Unlike Hell’s Paradise, Solo Leveling didn’t grab me on first watch because it started out like so many other shonen anime that aren’t aimed at me, with the weakling kid who you know is going to magically get strong somehow and get the girl, yada yada. But when I revisited the series a couple of months later, I got drawn in by its unique take on dungeons. In an alternative near-future South Korea, for reasons unknown (at least so far in Season 1), portals to dungeon dimensions start opening up all over Seoul, and if people don’t go into them and kill their bosses, they and the lesser monsters in the dungeon will spill out into the city and start killing civilians. So, the government starts paying Hunters to clear the dungeons as a sort of civil defense force. They, and the dungeons, are ranked by difficulty/skill level: E for the lowest grade and S for the highest (Superior, one grade above A; they’re using the Japanese academic grading system). But interestingly it turns out that the dungeons and their monsters contain resources that can be converted into clean energy, materials for construction, etc. So, chaebols get involved, harvesting and industrializing these resources, sponsoring private teams of Hunters at higher wages than the government rate, including elite S-ranked teams who enjoy all the celebrity and lifestyle benefits that present-day pro athletes do.
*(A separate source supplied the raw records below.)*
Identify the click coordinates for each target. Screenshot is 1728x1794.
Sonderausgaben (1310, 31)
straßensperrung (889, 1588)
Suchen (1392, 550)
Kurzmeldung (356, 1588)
Jinwoo is not an S-rank Hunter. He’s an E-rank, one so pitiful that even though he enlists for dungeon after dungeon to make money to pay for his mom’s medical care, he mostly just creates extra work for the healers on the team. And as you’re born with your rank, identified via government aptitude tests, Jinwoo has little hope of bettering his lot. Still, he soldiers on with an affable goofiness—until the day that he and his team enter an E-rank dungeon, take a wrong turn down a tunnel, and end up in an S-rank nightmare. Nearly the whole party is slaughtered, including Jinwoo. And then unaccountably, he wakes up in a hospital bed with the arm and leg that were torn off mysteriously restored, and a weird app window blinking before his eyes in mid-air. It claims to be from the System, a program to increase his Hunter rank. And as he completes the challenges it presents—magically turning underpasses and abandoned subway tunnels into ad hoc dungeons for him on cue—he starts to get stronger.
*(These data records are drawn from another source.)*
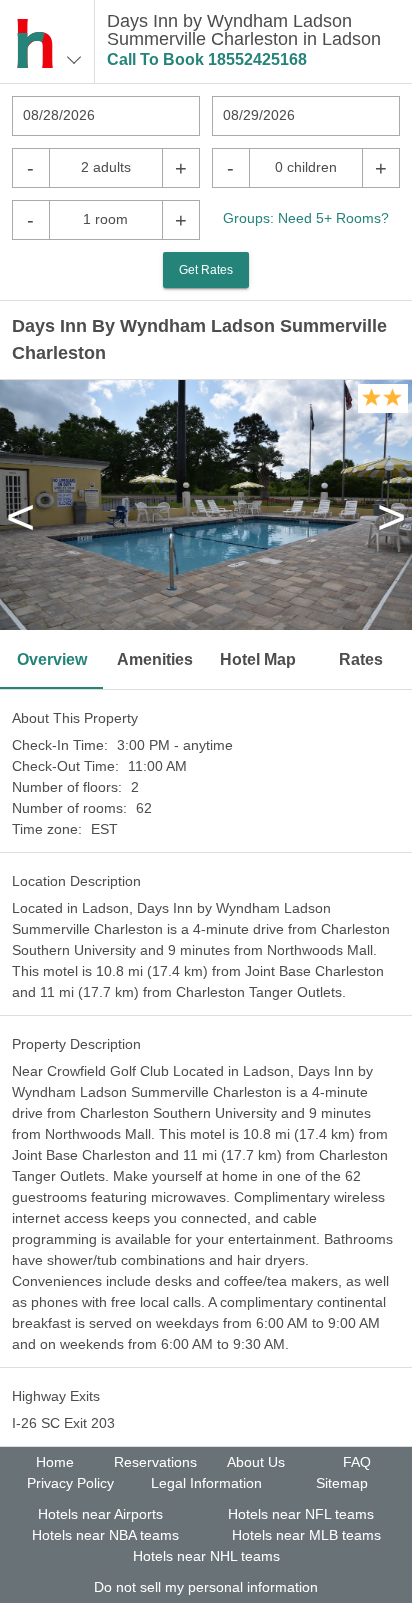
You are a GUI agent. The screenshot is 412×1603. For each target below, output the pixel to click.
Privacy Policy (70, 1483)
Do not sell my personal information (206, 1587)
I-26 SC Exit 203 (63, 1423)
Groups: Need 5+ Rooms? (306, 218)
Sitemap (342, 1483)
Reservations (155, 1462)
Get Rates (206, 270)
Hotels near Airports (100, 1514)
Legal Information (206, 1483)
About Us (256, 1462)
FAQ (357, 1462)
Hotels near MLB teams (306, 1535)
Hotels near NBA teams (105, 1535)
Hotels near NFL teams (301, 1514)
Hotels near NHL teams (206, 1556)
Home (55, 1462)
As his official government rank is still E, he has to hide his skills, or take on risky jobs where no one’s checking ID. This leads him into dangerous situations with even more dangerous people, but he finds he can’t let go of the exhilaration of getting stronger, the money it’s bringing in for his family, and the need to guard his secret—which some very powerful people are starting to sniff around. Pretty soon, the mom he’s working so hard to save wouldn’t recognize the happy-go-lucky kid she raised to care more about making other people happy than about himself. In his place is a guy who thinks S-rank is the solution to all his problems, and the list of things he wouldn’t do to get there is getting shorter by the minute. I felt pretty motion-sick at the end of Season 1, toggling between rooting for Jinwoo to beat the System and feeling like it might be turning him into one of the monsters he was fighting so hard to defeat. I think the series succeeds in achieving this effect because it’s so relatable. I think all of us, if we’re honest, have been in a situation at one time or another where we wanted to win so badly that we started to lose ourselves. That’s the dark shadow a Tower Quest casts.